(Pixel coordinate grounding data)
=== Begin Enclosure ===

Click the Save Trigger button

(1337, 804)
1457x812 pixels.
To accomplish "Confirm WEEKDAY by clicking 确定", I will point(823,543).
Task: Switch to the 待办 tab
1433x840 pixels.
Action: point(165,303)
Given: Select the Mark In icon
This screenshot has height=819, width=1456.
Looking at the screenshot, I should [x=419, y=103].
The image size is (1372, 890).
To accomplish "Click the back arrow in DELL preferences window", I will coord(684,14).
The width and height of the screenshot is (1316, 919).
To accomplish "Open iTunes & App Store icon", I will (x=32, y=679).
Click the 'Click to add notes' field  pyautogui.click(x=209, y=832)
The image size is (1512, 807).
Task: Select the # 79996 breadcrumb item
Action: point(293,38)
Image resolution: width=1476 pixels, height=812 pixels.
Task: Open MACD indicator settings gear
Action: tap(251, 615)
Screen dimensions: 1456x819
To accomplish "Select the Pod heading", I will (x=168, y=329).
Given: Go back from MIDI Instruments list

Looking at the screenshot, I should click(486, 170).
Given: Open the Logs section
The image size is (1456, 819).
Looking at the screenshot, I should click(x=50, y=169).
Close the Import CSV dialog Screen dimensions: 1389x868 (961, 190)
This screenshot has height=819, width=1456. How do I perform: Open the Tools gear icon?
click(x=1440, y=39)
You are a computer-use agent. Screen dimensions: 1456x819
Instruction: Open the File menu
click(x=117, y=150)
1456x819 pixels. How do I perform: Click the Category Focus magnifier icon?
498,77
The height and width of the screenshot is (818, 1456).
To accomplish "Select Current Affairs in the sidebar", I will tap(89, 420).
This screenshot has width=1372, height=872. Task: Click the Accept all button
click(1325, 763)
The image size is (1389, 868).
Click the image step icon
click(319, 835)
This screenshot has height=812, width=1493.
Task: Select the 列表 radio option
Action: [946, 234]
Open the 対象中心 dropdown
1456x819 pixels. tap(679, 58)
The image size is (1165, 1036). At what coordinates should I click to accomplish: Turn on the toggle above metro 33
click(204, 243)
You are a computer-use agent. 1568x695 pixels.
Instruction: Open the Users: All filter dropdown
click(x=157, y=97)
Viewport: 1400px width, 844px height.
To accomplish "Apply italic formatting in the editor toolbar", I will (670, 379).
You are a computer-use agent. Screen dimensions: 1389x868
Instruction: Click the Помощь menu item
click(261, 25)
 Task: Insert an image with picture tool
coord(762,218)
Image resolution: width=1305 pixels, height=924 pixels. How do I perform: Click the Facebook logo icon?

=== End Enclosure ===

## TO DO
Without skipping anything, transcribe every line above exactly.

## SOLUTION FOR THIS TASK
Click the Save Trigger button

(1337, 804)
1457x812 pixels.
To accomplish "Confirm WEEKDAY by clicking 确定", I will point(823,543).
Task: Switch to the 待办 tab
1433x840 pixels.
Action: point(165,303)
Given: Select the Mark In icon
This screenshot has height=819, width=1456.
Looking at the screenshot, I should [x=419, y=103].
The image size is (1372, 890).
To accomplish "Click the back arrow in DELL preferences window", I will coord(684,14).
The width and height of the screenshot is (1316, 919).
To accomplish "Open iTunes & App Store icon", I will (x=32, y=679).
Click the 'Click to add notes' field  pyautogui.click(x=209, y=832)
The image size is (1512, 807).
Task: Select the # 79996 breadcrumb item
Action: point(293,38)
Image resolution: width=1476 pixels, height=812 pixels.
Task: Open MACD indicator settings gear
Action: tap(251, 615)
Screen dimensions: 1456x819
To accomplish "Select the Pod heading", I will (x=168, y=329).
Given: Go back from MIDI Instruments list

Looking at the screenshot, I should click(486, 170).
Given: Open the Logs section
The image size is (1456, 819).
Looking at the screenshot, I should click(x=50, y=169).
Close the Import CSV dialog Screen dimensions: 1389x868 (961, 190)
This screenshot has height=819, width=1456. How do I perform: Open the Tools gear icon?
click(x=1440, y=39)
You are a computer-use agent. Screen dimensions: 1456x819
Instruction: Open the File menu
click(x=117, y=150)
1456x819 pixels. How do I perform: Click the Category Focus magnifier icon?
498,77
The height and width of the screenshot is (818, 1456).
To accomplish "Select Current Affairs in the sidebar", I will tap(89, 420).
This screenshot has width=1372, height=872. Task: Click the Accept all button
click(1325, 763)
The image size is (1389, 868).
Click the image step icon
click(319, 835)
This screenshot has height=812, width=1493.
Task: Select the 列表 radio option
Action: [946, 234]
Open the 対象中心 dropdown
1456x819 pixels. tap(679, 58)
The image size is (1165, 1036). At what coordinates should I click to accomplish: Turn on the toggle above metro 33
click(204, 243)
You are a computer-use agent. 1568x695 pixels.
Instruction: Open the Users: All filter dropdown
click(x=157, y=97)
Viewport: 1400px width, 844px height.
To accomplish "Apply italic formatting in the editor toolbar", I will (670, 379).
You are a computer-use agent. Screen dimensions: 1389x868
Instruction: Click the Помощь menu item
click(261, 25)
 Task: Insert an image with picture tool
coord(762,218)
Image resolution: width=1305 pixels, height=924 pixels. How do I perform: Click the Facebook logo icon?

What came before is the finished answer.